The last couple weeks have been a tornado of thoughts and emotions. I've been doing a lot of escaping, crying, planning, and worrying. I've been thinking about things too much, and then running and not thinking of much of anything at all. I'm not ready, but no one can be. Not for this.
My mom has stage 4 lung cancer.
She's an amazing woman, and my biggest role model. She's strong and tackling this struggle with "the power of positive thinking." They found the cancer when she had a lung x-ray after suffering from a respiratory infection. She's feeling better than she has in months now that she's on antibiotics, though the spot on her lung has supposedly been there many years. I wonder if that could have been the origin of the breast cancer she survived. She begins chemo this week. Chemo is a treatment for stage 4-IV:B lung cancer. There is no cure.

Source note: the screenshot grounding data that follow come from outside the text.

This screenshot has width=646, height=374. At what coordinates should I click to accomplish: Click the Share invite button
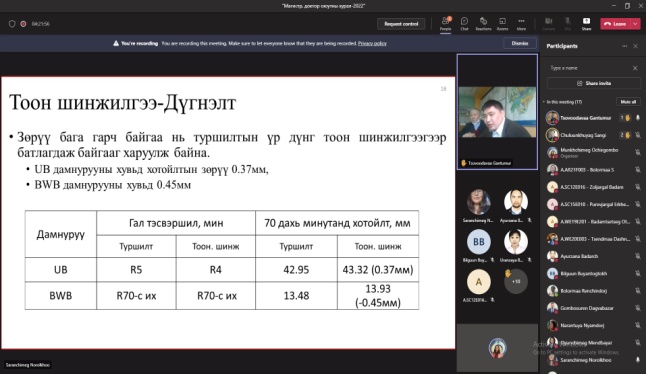(594, 83)
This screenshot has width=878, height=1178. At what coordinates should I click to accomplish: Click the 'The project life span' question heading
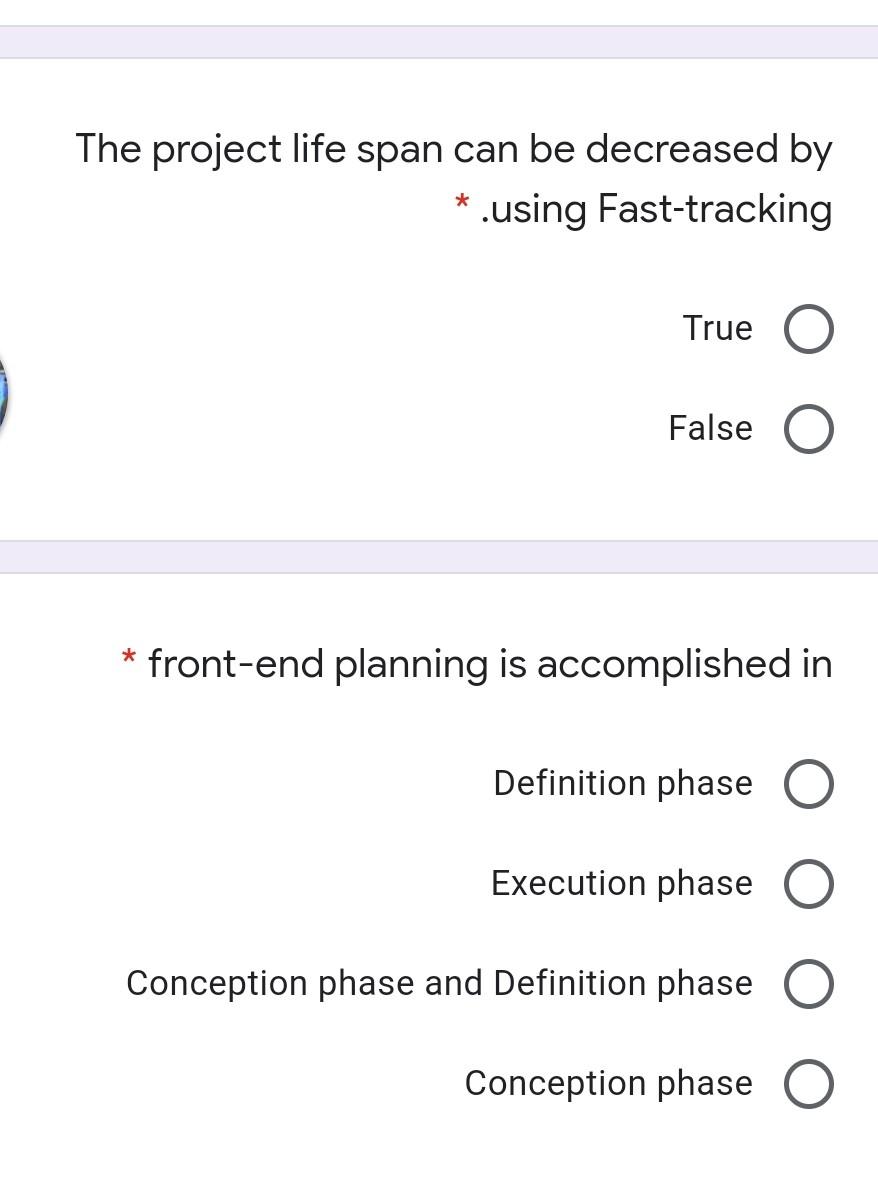coord(453,149)
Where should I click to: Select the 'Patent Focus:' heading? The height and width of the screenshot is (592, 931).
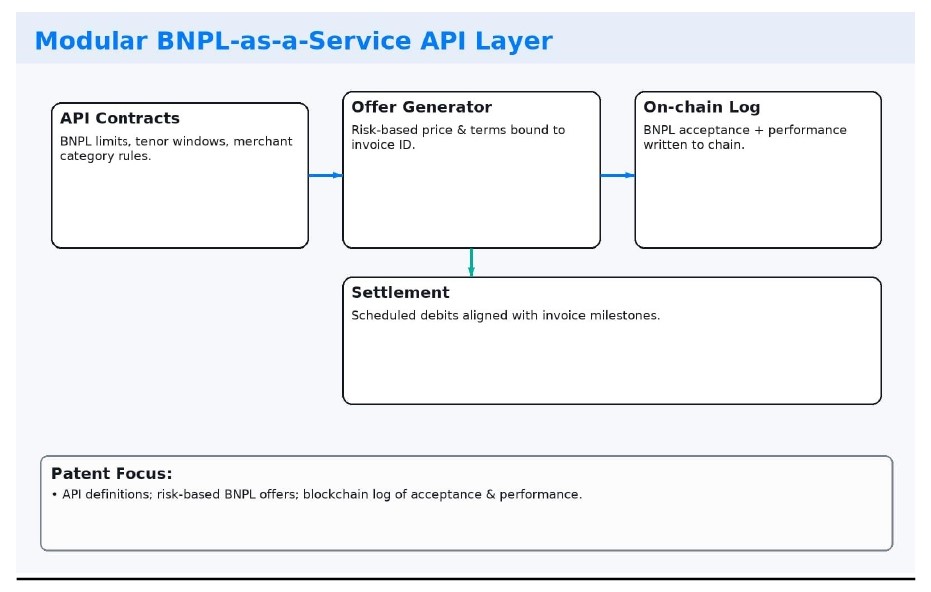(111, 474)
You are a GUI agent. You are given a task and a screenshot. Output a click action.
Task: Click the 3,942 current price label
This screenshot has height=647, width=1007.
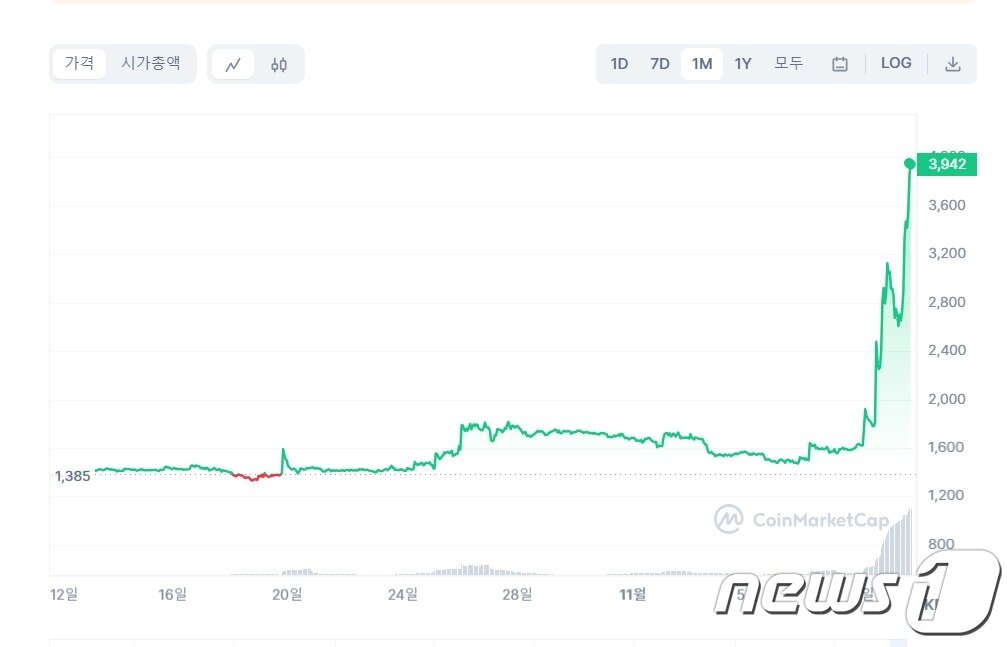tap(947, 164)
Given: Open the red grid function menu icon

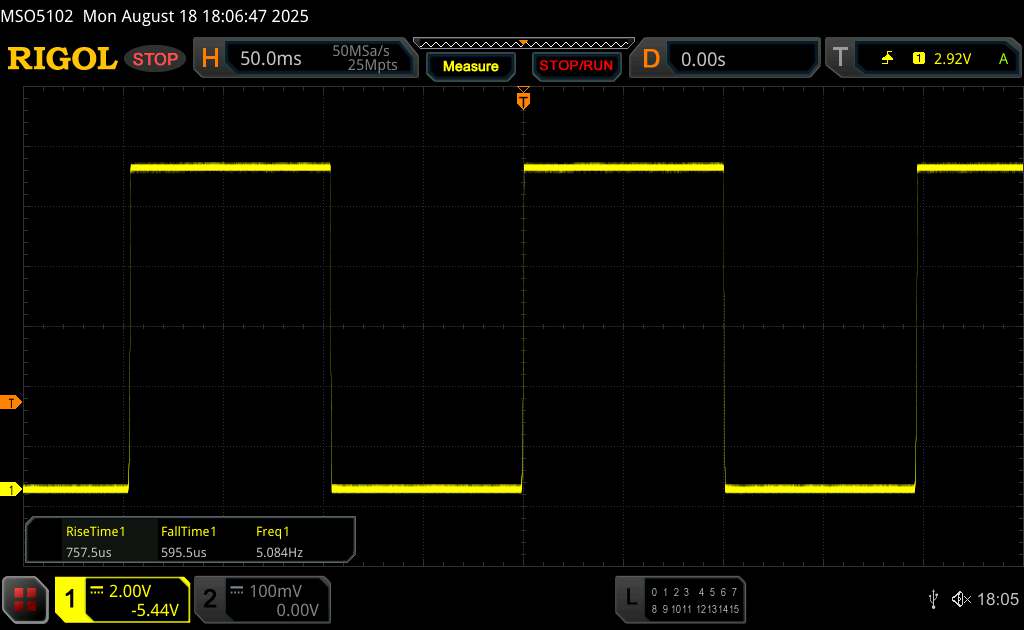Looking at the screenshot, I should [x=27, y=599].
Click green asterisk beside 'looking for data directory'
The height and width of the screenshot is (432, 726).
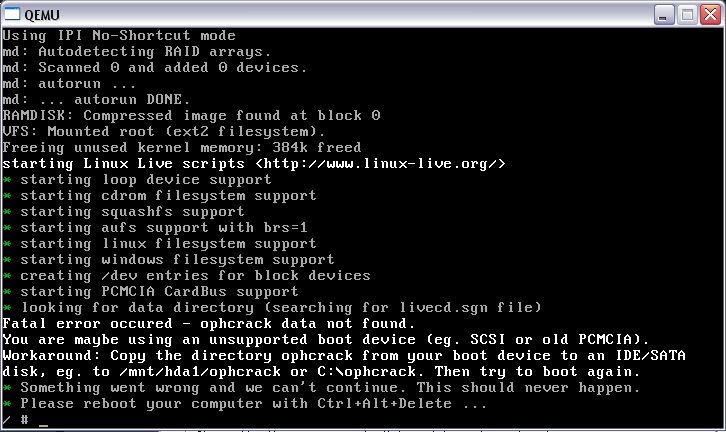click(x=7, y=307)
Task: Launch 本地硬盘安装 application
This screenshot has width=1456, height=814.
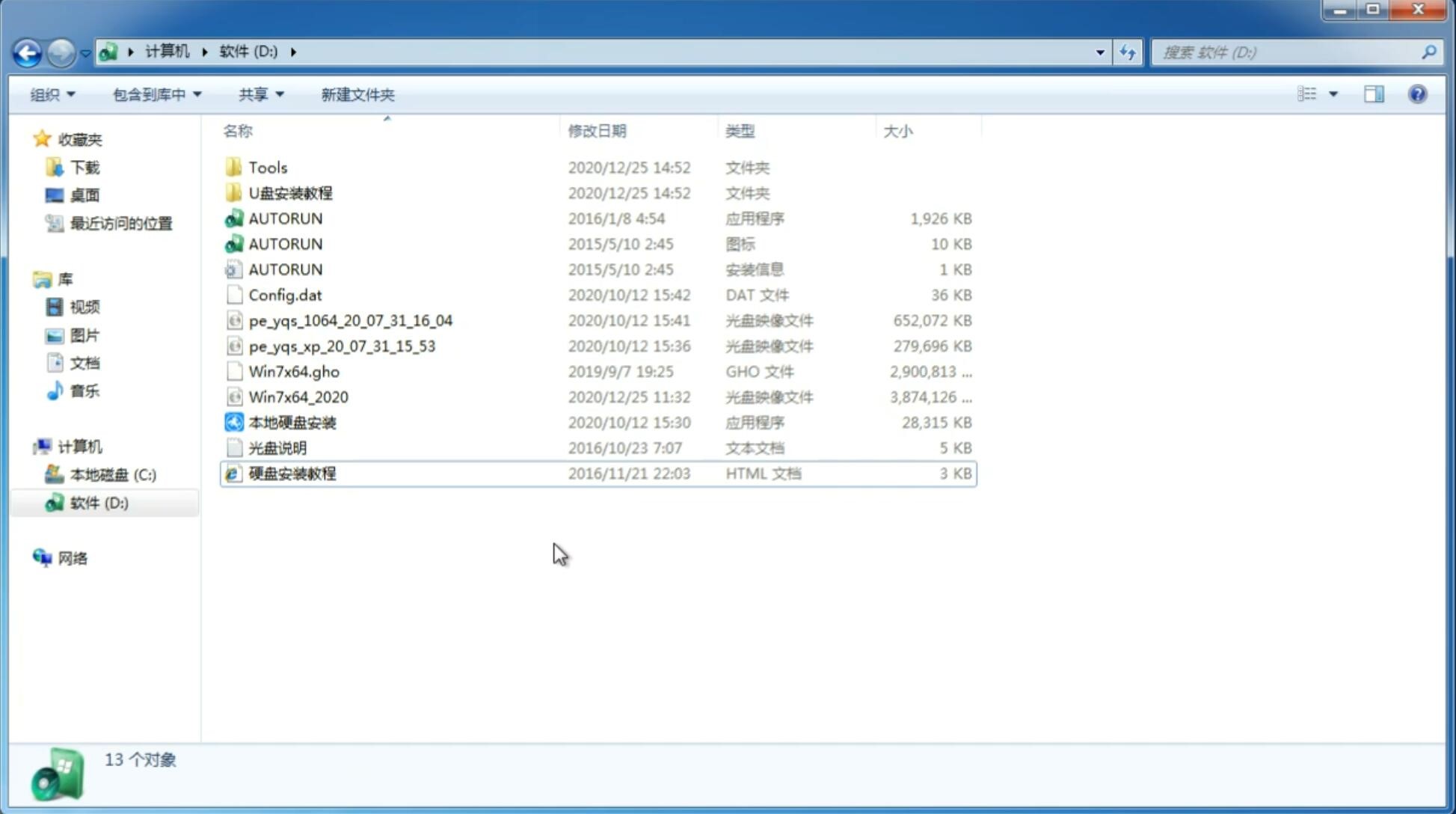Action: click(291, 422)
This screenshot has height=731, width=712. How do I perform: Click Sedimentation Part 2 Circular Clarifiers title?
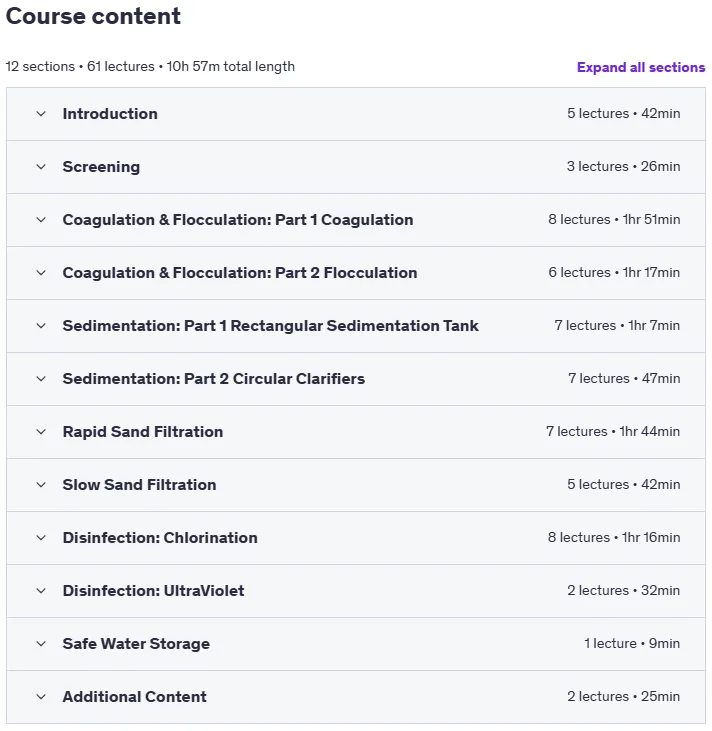tap(214, 379)

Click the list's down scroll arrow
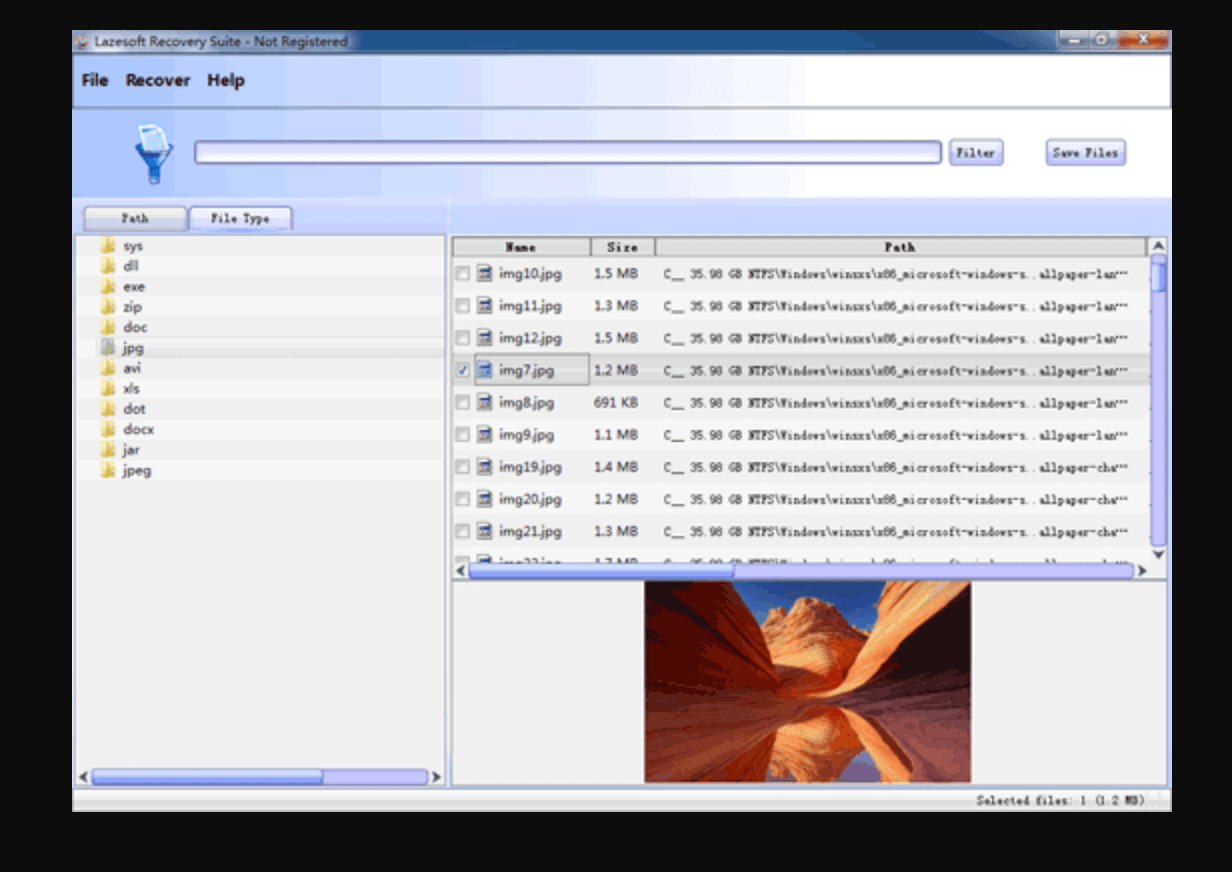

I need to do everything I can to get back to Minnesota to be with my family and help them through this. I want to make sure my mom enjoys some of the best years of her life. She spent all of hers taking care of others. It's time she saw some of that treatment.
What this means for me:
- I need to get my affairs in order and move back to Minnesota as soon as possible (likely this summer). I will have to leave Jordan behind until next February because we cannot break our lease.
- I need to find a place to live in MN.
- I need to find a car (my 28 year old car in MN is rusted out bad on the bottom and may be unsafe to drive).
Unfortunately I have no money for any of this to happen. Even though I'm employed now, Jordan and I are still just scratching by and relying too much on the credit card.
I plan to start a crowdfunding campaign, likely on Indiegogo, to make this happen. I will be offering several "perks" to people who donate, including custom animal artwork and access to the book I'm writing about my experiences living between two worlds (the north country and a southern city).
This is going to be a hard road. I'm doing my best to focus on the happy and the good, rather than the fear and the pain. I know my mom is doing the same.